Un bulletin de vote ne changera pas la vie. Un véritable changement de société ne pourra venir que de grandes mobilisations sociales, lorsque les exploitéEs auront pris leurs affaires en main et auront imposé leur propre gouvernement pour construire une autre société, débarrassée de toute forme d’exploitation et d’oppression. Mais cette élection peut être un moyen d’exprimer son ras-le-bol, sa volonté de changer les choses.

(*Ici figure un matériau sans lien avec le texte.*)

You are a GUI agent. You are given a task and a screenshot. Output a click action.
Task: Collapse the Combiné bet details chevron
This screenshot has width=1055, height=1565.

C’est ce que nous voulons exprimer dans cette campagne, avec toutes celles et tous ceux qui partagent ces préoccupations en rupture totale avec une échéance électorale entièrement centrée sur « l’homme providentiel » imposée par des institutions foncièrement antidémocratiques. Le problème n’est pas de changer de personnel, mais d’en finir avec ces institutions, dé-professionnaliser la politique, interdire le cumul des mandats, organiser leur rotation, plafonner la rémunération des élus, établir la proportionnelle intégrale, et organiser leur révocabilité lorsqu’ils ne respectent pas leur mandat.
Notre campagne portée, avec notre camarade Philippe Poutou, par un collectif de porte-parole, Olivier Besancenot, Christine Poupin et Armelle Pertus, sera collective, en rupture avec la personnalisation qu’impose la logique présidentielle.
Nous savons que la bataille politique dans laquelle nous nous engageons ne sera pas facile. Le Parti socialiste craint de ne pas être présent au second tour et durcit la loi électorale pour empêcher les candidats qui le contestent, à gauche, de se présenter.
Nous appelons les maires à accorder leur parrainage administratif à notre candidat.